_ACTIVITY_. Copy out the data below, all of it, exactly.

(Extracted data entries)
>>>

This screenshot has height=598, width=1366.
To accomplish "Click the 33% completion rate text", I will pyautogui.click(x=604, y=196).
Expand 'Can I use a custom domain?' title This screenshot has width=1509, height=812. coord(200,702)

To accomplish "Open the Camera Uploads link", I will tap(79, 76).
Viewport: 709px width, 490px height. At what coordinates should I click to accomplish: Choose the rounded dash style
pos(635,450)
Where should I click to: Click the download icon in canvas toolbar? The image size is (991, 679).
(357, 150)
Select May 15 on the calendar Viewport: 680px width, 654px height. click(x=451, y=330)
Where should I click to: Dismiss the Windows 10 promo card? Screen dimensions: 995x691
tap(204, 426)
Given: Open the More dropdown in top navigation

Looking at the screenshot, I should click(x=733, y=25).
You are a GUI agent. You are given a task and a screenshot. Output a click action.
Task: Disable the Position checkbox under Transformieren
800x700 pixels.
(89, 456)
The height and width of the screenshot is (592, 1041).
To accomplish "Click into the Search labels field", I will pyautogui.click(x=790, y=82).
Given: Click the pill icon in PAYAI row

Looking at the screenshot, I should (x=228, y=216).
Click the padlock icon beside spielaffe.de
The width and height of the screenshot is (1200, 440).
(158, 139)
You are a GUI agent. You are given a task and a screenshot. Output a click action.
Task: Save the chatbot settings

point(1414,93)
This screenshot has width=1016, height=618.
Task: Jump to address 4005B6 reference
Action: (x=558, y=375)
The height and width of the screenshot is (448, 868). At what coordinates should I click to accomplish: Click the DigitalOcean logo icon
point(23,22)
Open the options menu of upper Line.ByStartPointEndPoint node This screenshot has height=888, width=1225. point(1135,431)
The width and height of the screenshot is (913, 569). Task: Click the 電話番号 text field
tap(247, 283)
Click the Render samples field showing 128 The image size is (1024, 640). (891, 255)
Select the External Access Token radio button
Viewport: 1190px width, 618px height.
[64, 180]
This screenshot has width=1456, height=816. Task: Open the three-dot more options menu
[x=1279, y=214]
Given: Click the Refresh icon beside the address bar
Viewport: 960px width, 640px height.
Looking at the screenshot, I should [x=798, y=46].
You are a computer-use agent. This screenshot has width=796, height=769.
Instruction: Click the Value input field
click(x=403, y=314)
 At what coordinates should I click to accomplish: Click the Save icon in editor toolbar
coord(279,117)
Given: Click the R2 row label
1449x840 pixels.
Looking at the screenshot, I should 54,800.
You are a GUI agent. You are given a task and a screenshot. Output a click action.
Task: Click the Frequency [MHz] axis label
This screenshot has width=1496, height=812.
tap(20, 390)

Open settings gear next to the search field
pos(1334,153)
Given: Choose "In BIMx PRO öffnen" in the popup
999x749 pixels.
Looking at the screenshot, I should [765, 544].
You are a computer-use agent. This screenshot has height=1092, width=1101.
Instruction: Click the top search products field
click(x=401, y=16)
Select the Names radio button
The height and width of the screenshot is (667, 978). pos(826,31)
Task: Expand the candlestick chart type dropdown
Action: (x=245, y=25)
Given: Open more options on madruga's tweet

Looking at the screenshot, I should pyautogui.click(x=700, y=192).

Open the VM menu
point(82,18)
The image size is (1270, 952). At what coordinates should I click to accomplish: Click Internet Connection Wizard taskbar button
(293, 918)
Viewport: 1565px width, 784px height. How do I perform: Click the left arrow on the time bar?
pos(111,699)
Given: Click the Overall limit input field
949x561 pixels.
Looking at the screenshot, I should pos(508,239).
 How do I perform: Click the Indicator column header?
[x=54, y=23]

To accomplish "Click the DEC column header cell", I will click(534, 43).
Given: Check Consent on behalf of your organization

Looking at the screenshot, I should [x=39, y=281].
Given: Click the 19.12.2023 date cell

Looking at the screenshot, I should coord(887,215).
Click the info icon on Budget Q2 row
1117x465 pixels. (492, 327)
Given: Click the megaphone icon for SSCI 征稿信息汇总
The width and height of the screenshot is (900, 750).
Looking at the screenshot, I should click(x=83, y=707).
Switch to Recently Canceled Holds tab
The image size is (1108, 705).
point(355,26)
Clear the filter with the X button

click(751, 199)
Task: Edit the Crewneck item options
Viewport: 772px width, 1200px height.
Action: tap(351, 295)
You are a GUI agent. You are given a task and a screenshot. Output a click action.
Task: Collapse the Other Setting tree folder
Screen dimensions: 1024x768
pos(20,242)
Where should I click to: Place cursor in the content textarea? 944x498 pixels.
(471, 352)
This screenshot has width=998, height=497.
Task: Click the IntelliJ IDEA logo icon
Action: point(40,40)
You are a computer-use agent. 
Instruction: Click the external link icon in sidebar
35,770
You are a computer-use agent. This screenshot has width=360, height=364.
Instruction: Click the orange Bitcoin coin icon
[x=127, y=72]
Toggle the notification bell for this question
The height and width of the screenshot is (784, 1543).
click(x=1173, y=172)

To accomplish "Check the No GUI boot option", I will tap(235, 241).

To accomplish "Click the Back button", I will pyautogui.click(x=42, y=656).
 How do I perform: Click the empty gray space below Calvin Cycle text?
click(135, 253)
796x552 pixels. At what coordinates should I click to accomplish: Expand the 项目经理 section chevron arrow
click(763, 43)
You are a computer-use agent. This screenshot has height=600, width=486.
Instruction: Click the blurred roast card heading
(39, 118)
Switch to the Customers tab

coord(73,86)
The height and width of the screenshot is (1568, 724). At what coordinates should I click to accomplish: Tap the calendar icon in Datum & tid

<<<

_EXERCISE OUTPUT_.
This screenshot has height=598, width=1366.
To accomplish "Click the 33% completion rate text", I will pyautogui.click(x=604, y=196).
Expand 'Can I use a custom domain?' title This screenshot has width=1509, height=812. coord(200,702)

To accomplish "Open the Camera Uploads link", I will tap(79, 76).
Viewport: 709px width, 490px height. At what coordinates should I click to accomplish: Choose the rounded dash style
pos(635,450)
Where should I click to: Click the download icon in canvas toolbar? The image size is (991, 679).
(357, 150)
Select May 15 on the calendar Viewport: 680px width, 654px height. click(x=451, y=330)
Where should I click to: Dismiss the Windows 10 promo card? Screen dimensions: 995x691
tap(204, 426)
Given: Open the More dropdown in top navigation

Looking at the screenshot, I should click(x=733, y=25).
You are a GUI agent. You are given a task and a screenshot. Output a click action.
Task: Disable the Position checkbox under Transformieren
800x700 pixels.
(89, 456)
The height and width of the screenshot is (592, 1041).
To accomplish "Click into the Search labels field", I will pyautogui.click(x=790, y=82).
Given: Click the pill icon in PAYAI row

Looking at the screenshot, I should (x=228, y=216).
Click the padlock icon beside spielaffe.de
The width and height of the screenshot is (1200, 440).
(158, 139)
You are a GUI agent. You are given a task and a screenshot. Output a click action.
Task: Save the chatbot settings

point(1414,93)
This screenshot has width=1016, height=618.
Task: Jump to address 4005B6 reference
Action: (x=558, y=375)
The height and width of the screenshot is (448, 868). At what coordinates should I click to accomplish: Click the DigitalOcean logo icon
point(23,22)
Open the options menu of upper Line.ByStartPointEndPoint node This screenshot has height=888, width=1225. point(1135,431)
The width and height of the screenshot is (913, 569). Task: Click the 電話番号 text field
tap(247, 283)
Click the Render samples field showing 128 The image size is (1024, 640). (891, 255)
Select the External Access Token radio button
Viewport: 1190px width, 618px height.
[64, 180]
This screenshot has width=1456, height=816. Task: Open the three-dot more options menu
[x=1279, y=214]
Given: Click the Refresh icon beside the address bar
Viewport: 960px width, 640px height.
Looking at the screenshot, I should [x=798, y=46].
You are a computer-use agent. This screenshot has width=796, height=769.
Instruction: Click the Value input field
click(x=403, y=314)
 At what coordinates should I click to accomplish: Click the Save icon in editor toolbar
coord(279,117)
Given: Click the R2 row label
1449x840 pixels.
Looking at the screenshot, I should 54,800.
You are a GUI agent. You are given a task and a screenshot. Output a click action.
Task: Click the Frequency [MHz] axis label
This screenshot has width=1496, height=812.
tap(20, 390)

Open settings gear next to the search field
pos(1334,153)
Given: Choose "In BIMx PRO öffnen" in the popup
999x749 pixels.
Looking at the screenshot, I should [765, 544].
You are a computer-use agent. This screenshot has height=1092, width=1101.
Instruction: Click the top search products field
click(x=401, y=16)
Select the Names radio button
The height and width of the screenshot is (667, 978). pos(826,31)
Task: Expand the candlestick chart type dropdown
Action: (x=245, y=25)
Given: Open more options on madruga's tweet

Looking at the screenshot, I should pyautogui.click(x=700, y=192).

Open the VM menu
point(82,18)
The image size is (1270, 952). At what coordinates should I click to accomplish: Click Internet Connection Wizard taskbar button
(293, 918)
Viewport: 1565px width, 784px height. How do I perform: Click the left arrow on the time bar?
pos(111,699)
Given: Click the Overall limit input field
949x561 pixels.
Looking at the screenshot, I should pos(508,239).
 How do I perform: Click the Indicator column header?
[x=54, y=23]

To accomplish "Click the DEC column header cell", I will click(534, 43).
Given: Check Consent on behalf of your organization

Looking at the screenshot, I should [x=39, y=281].
Given: Click the 19.12.2023 date cell

Looking at the screenshot, I should coord(887,215).
Click the info icon on Budget Q2 row
1117x465 pixels. (492, 327)
Given: Click the megaphone icon for SSCI 征稿信息汇总
The width and height of the screenshot is (900, 750).
Looking at the screenshot, I should click(x=83, y=707).
Switch to Recently Canceled Holds tab
The image size is (1108, 705).
point(355,26)
Clear the filter with the X button

click(751, 199)
Task: Edit the Crewneck item options
Viewport: 772px width, 1200px height.
Action: tap(351, 295)
You are a GUI agent. You are given a task and a screenshot. Output a click action.
Task: Collapse the Other Setting tree folder
Screen dimensions: 1024x768
pos(20,242)
Where should I click to: Place cursor in the content textarea? 944x498 pixels.
(471, 352)
This screenshot has width=998, height=497.
Task: Click the IntelliJ IDEA logo icon
Action: point(40,40)
You are a computer-use agent. 
Instruction: Click the external link icon in sidebar
35,770
You are a computer-use agent. This screenshot has width=360, height=364.
Instruction: Click the orange Bitcoin coin icon
[x=127, y=72]
Toggle the notification bell for this question
The height and width of the screenshot is (784, 1543).
click(x=1173, y=172)

To accomplish "Check the No GUI boot option", I will tap(235, 241).

To accomplish "Click the Back button", I will pyautogui.click(x=42, y=656).
 How do I perform: Click the empty gray space below Calvin Cycle text?
click(135, 253)
796x552 pixels. At what coordinates should I click to accomplish: Expand the 项目经理 section chevron arrow
click(763, 43)
You are a computer-use agent. This screenshot has height=600, width=486.
Instruction: Click the blurred roast card heading
(39, 118)
Switch to the Customers tab

coord(73,86)
The height and width of the screenshot is (1568, 724). At what coordinates should I click to accomplish: Tap the calendar icon in Datum & tid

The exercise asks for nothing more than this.